----- Task data
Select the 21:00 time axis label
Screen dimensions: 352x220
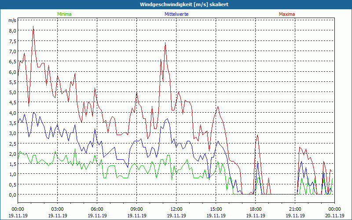tap(295, 209)
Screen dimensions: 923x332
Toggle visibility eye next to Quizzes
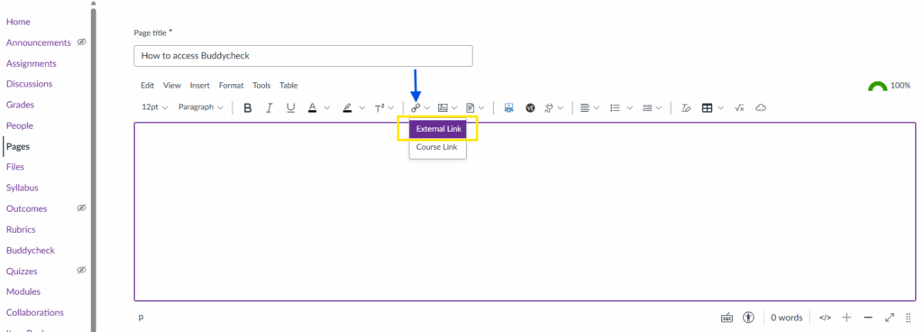(82, 270)
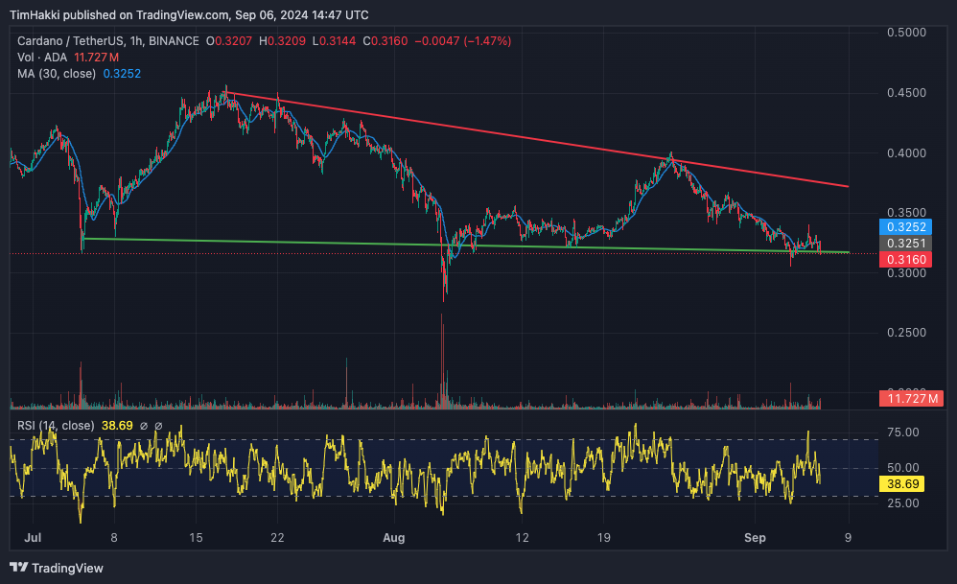Click the gray 0.3251 price tag

coord(905,244)
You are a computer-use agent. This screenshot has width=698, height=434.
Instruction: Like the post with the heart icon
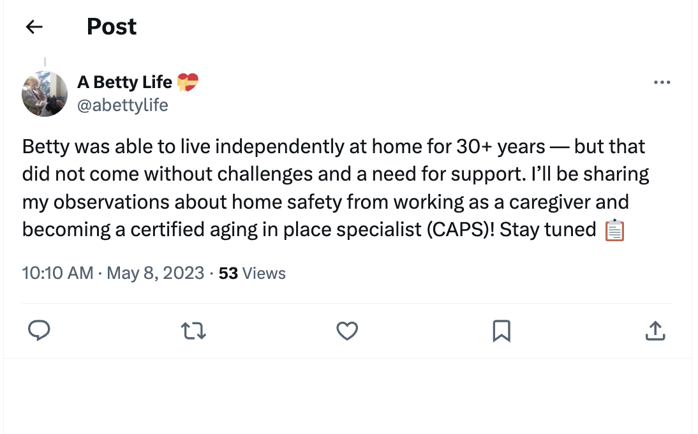(x=347, y=331)
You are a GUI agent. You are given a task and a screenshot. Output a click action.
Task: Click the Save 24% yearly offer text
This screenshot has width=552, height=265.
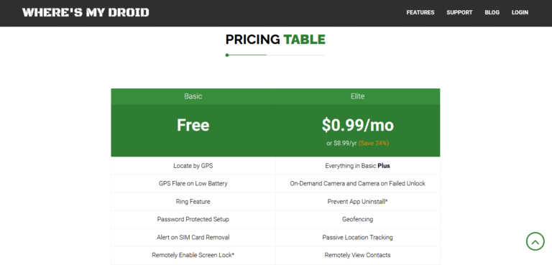tap(374, 143)
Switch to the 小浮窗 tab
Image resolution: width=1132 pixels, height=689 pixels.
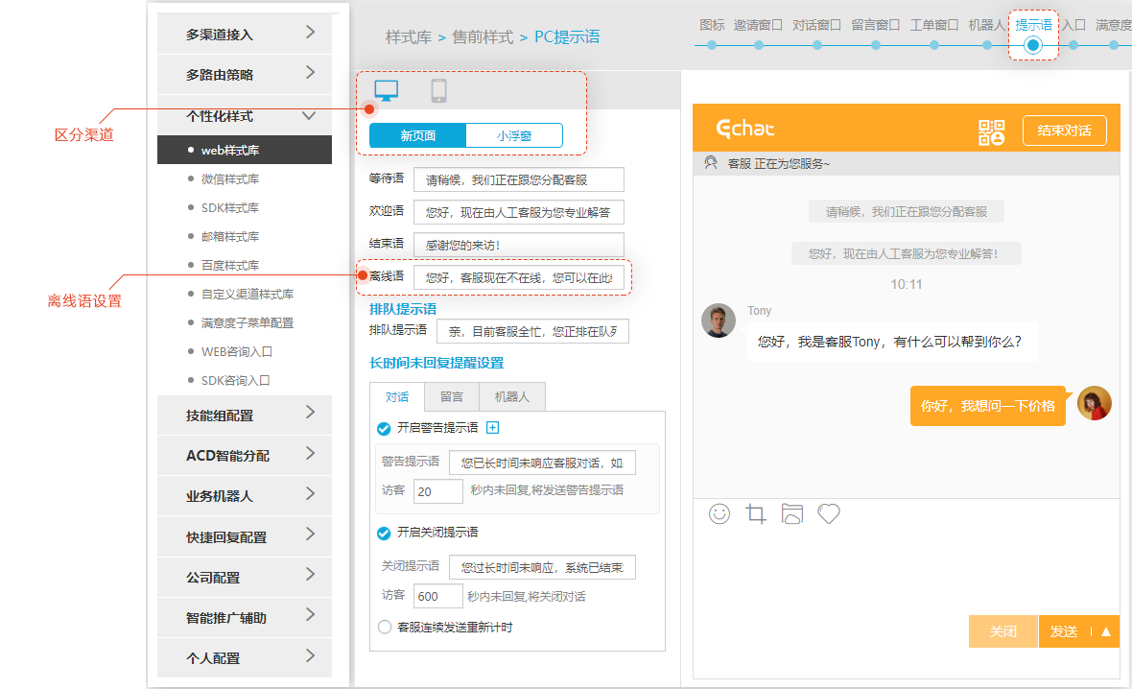click(514, 135)
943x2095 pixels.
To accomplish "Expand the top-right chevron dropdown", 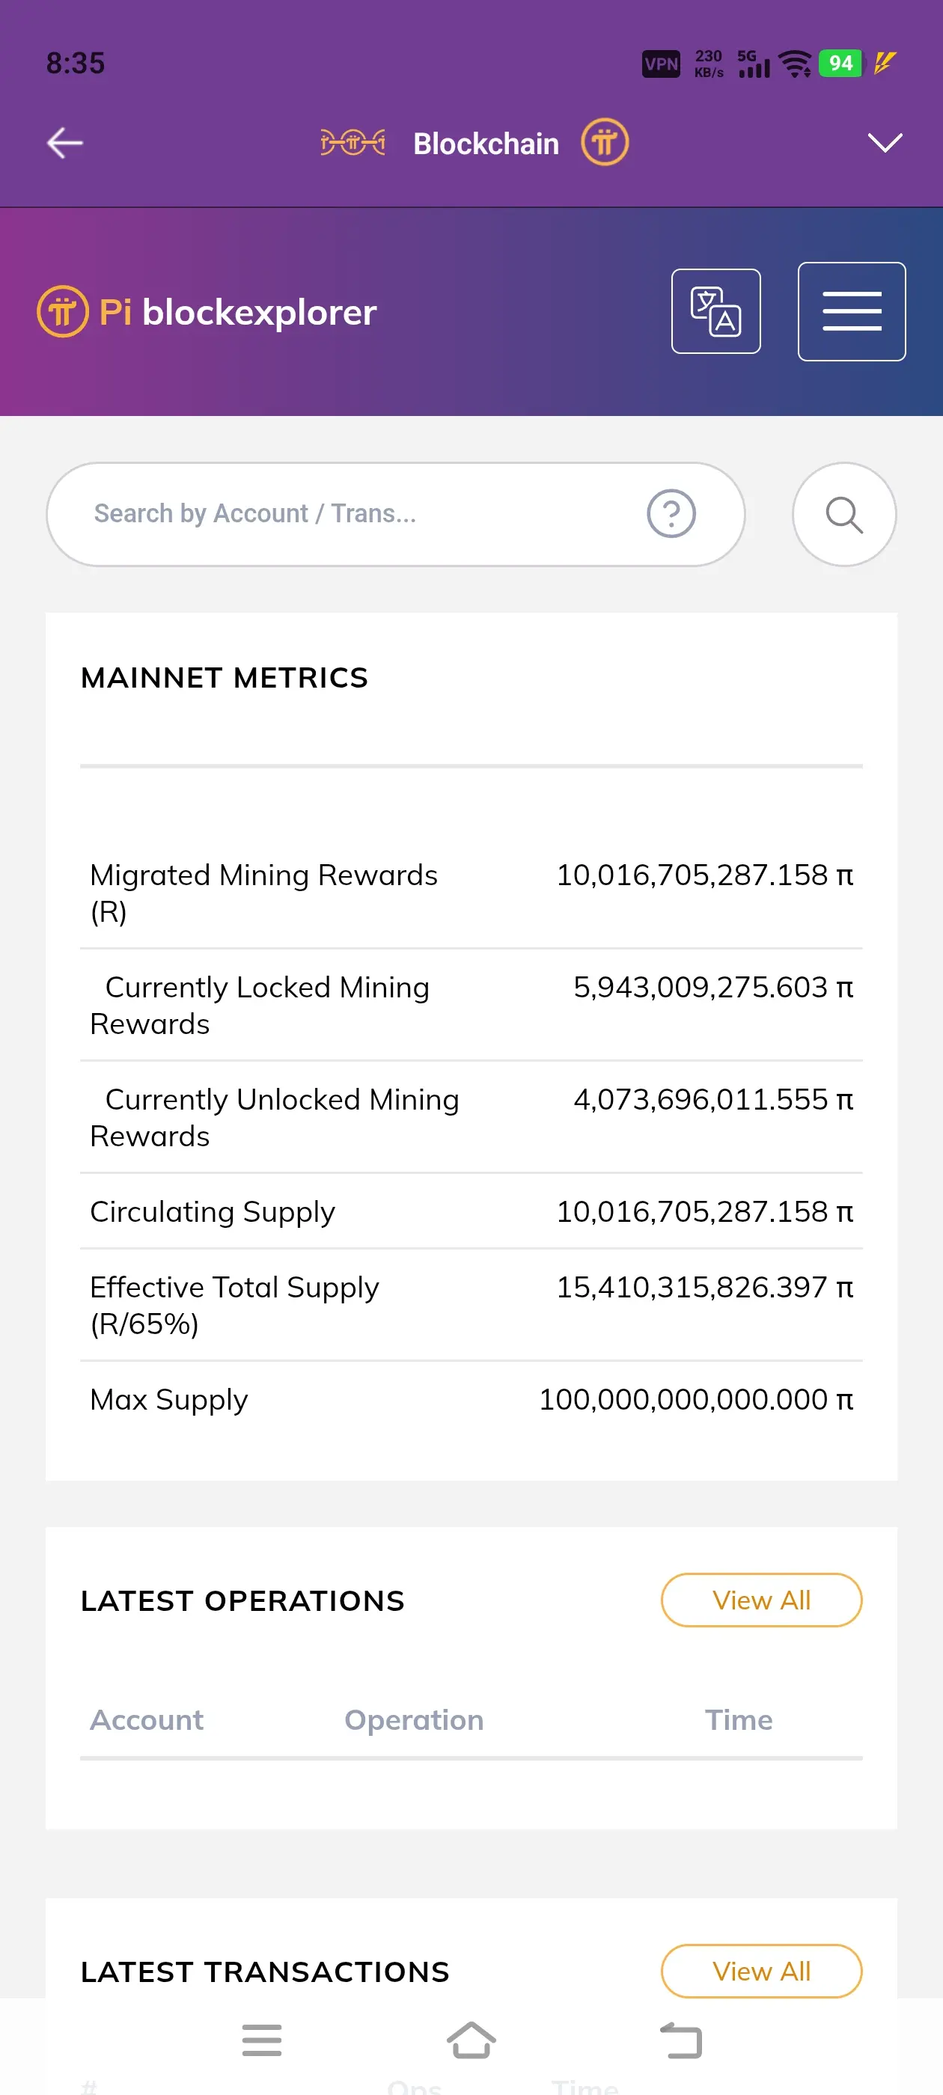I will tap(884, 143).
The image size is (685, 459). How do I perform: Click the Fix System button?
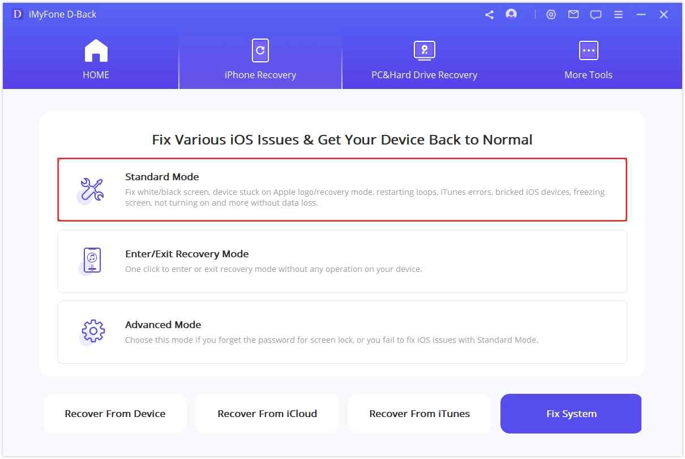click(x=571, y=414)
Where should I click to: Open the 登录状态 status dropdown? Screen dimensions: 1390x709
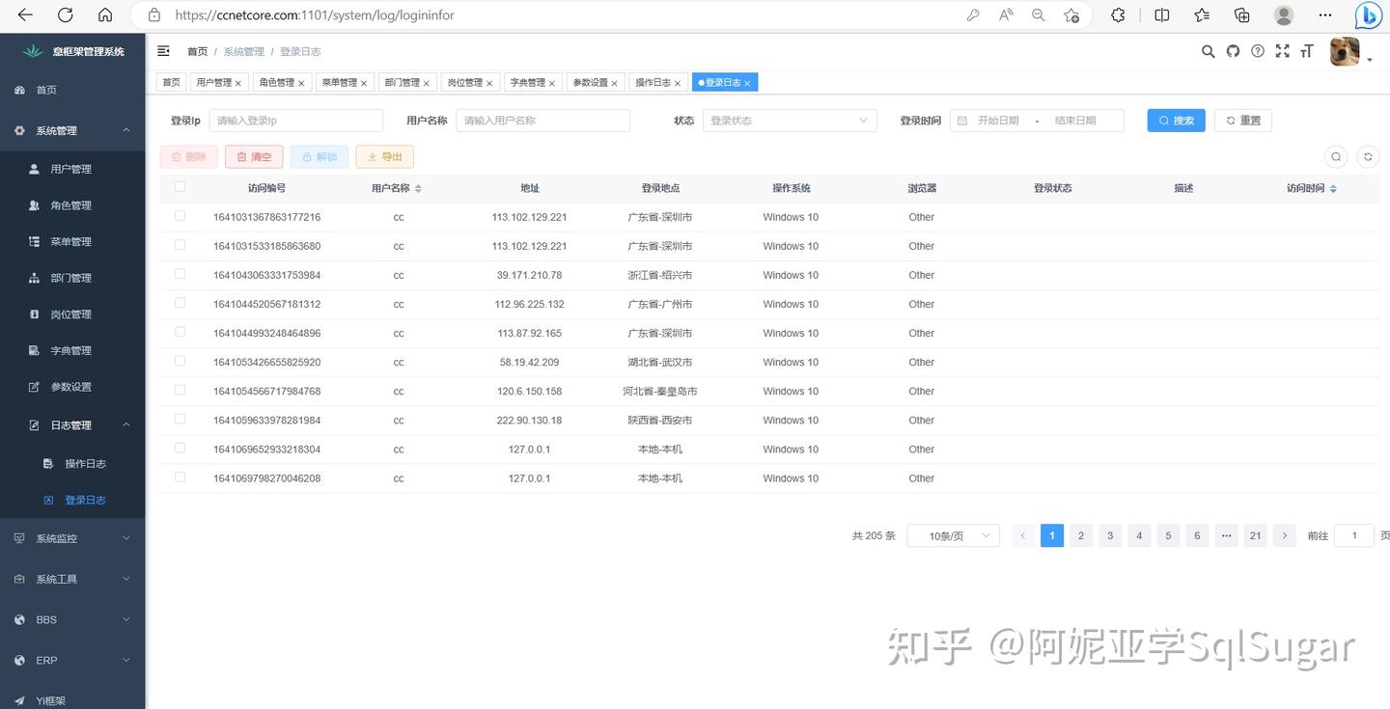[790, 120]
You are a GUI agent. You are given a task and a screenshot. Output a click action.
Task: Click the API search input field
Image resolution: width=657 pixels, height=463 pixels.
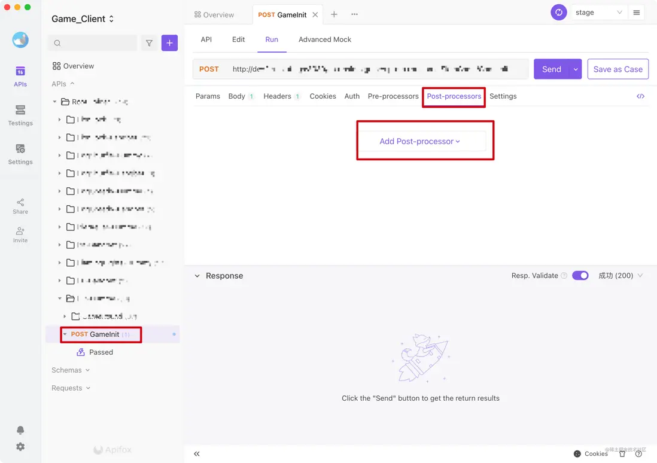click(93, 43)
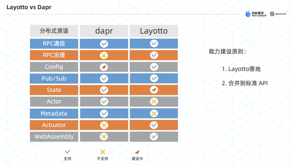The width and height of the screenshot is (293, 166).
Task: Click Layotto's rocket icon in State row
Action: tap(154, 90)
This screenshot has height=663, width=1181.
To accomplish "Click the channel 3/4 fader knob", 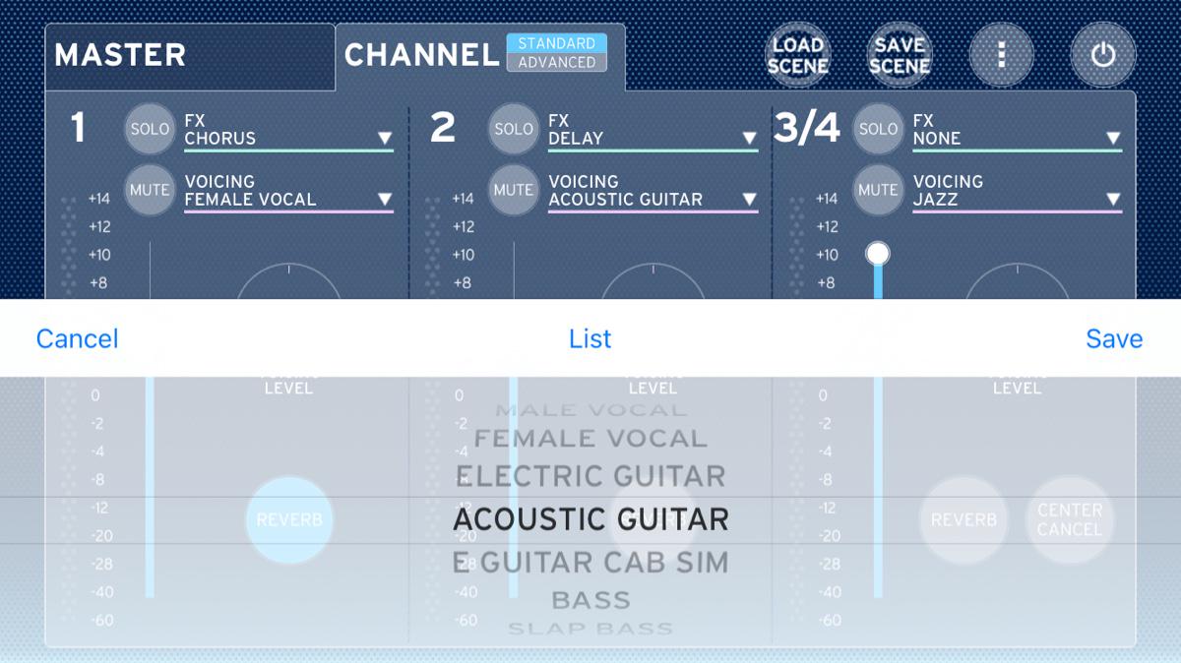I will point(877,254).
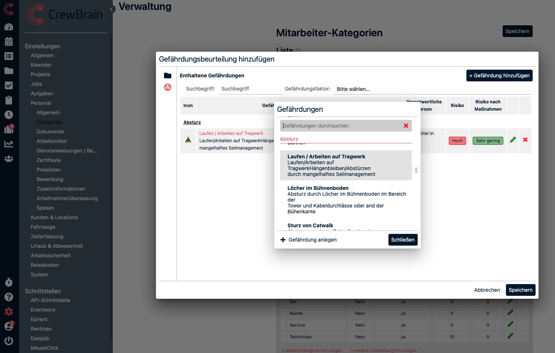Click the red Hoch risk badge

(457, 141)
----------
Work request:
Return exactly the lines of the data, beginning with the first and ending with the line containing "Switch to the 小浮窗 tab". Skip the pictures.

Answer area:
Select the 21:00 time axis label
Screen dimensions: 352x220
tap(295, 209)
Screen dimensions: 923x332
Toggle visibility eye next to Quizzes
(82, 270)
Click the gray 0.3251 price tag

coord(905,244)
You are a computer-use agent. This screenshot has width=698, height=434.
Instruction: Like the post with the heart icon
(x=347, y=331)
You are a GUI agent. You are given a task and a screenshot. Output a click action.
Task: Click the Save 24% yearly offer text
This screenshot has width=552, height=265.
tap(374, 143)
Switch to the 小浮窗 tab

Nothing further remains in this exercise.